Starting with the first line of the records, write out each line exactly until you have included the line containing "Given: Click the Extreme durability rating".

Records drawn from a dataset
┄┄┄┄┄┄
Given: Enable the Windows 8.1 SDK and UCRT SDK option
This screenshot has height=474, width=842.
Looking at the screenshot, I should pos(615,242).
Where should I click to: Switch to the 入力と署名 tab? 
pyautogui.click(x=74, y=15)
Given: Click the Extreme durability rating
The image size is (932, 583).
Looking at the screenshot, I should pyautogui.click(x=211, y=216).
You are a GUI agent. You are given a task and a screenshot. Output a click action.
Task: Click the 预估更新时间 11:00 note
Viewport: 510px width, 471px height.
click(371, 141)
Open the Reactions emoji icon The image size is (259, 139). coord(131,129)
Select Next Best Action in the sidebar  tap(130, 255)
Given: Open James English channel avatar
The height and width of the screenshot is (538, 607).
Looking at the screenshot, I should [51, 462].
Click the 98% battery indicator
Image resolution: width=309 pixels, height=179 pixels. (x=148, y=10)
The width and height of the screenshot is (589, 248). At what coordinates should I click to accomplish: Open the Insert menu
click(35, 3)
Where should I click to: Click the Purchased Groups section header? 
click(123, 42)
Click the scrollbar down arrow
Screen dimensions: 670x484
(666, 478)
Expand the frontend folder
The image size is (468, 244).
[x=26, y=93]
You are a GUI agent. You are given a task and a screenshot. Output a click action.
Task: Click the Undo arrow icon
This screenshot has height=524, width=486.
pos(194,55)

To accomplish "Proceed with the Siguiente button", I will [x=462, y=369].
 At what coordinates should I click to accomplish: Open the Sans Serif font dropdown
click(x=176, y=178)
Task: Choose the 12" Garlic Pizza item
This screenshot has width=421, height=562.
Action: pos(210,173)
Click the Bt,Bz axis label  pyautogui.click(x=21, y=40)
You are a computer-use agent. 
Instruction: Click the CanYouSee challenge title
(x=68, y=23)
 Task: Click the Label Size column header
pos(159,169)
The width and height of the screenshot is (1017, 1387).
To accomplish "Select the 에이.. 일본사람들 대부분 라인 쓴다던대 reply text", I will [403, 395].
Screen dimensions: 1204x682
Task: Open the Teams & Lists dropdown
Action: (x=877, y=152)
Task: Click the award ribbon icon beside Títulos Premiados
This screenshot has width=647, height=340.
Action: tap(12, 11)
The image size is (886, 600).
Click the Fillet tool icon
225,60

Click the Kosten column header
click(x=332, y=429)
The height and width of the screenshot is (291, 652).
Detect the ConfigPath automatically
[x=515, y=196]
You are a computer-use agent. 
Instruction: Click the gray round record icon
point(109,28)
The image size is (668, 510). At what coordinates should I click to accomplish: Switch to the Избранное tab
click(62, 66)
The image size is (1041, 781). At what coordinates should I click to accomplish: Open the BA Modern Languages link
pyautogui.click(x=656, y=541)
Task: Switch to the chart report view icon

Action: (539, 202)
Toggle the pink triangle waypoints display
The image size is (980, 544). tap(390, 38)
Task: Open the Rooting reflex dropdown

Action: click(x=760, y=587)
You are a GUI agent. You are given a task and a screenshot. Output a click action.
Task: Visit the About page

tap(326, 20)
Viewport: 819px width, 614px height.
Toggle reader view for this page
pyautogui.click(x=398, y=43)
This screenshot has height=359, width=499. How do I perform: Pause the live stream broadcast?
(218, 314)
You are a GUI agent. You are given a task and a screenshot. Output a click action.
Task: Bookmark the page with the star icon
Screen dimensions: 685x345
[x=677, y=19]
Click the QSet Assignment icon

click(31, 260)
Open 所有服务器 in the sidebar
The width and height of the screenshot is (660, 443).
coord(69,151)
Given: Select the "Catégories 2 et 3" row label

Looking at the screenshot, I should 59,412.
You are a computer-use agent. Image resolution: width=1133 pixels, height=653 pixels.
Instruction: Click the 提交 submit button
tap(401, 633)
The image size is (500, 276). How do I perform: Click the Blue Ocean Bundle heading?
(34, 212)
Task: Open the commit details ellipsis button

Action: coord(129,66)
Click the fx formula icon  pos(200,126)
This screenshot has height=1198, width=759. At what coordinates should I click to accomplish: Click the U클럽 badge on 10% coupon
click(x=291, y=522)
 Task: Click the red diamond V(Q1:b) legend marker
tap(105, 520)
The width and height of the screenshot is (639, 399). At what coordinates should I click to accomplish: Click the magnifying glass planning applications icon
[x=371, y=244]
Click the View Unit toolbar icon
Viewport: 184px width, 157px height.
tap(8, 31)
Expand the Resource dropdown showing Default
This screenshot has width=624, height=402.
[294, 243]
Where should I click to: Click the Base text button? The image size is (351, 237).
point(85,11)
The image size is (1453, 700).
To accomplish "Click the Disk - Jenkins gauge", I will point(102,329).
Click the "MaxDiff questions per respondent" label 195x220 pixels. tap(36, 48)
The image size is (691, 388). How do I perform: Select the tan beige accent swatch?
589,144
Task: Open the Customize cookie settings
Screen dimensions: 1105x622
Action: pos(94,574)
┄┄┄┄┄┄
- [ANSWER BOX]
Given: Enable the Windows 8.1 SDK and UCRT SDK option
This screenshot has height=474, width=842.
Looking at the screenshot, I should pos(615,242).
Where should I click to: Switch to the 入力と署名 tab? 
pyautogui.click(x=74, y=15)
Given: Click the Extreme durability rating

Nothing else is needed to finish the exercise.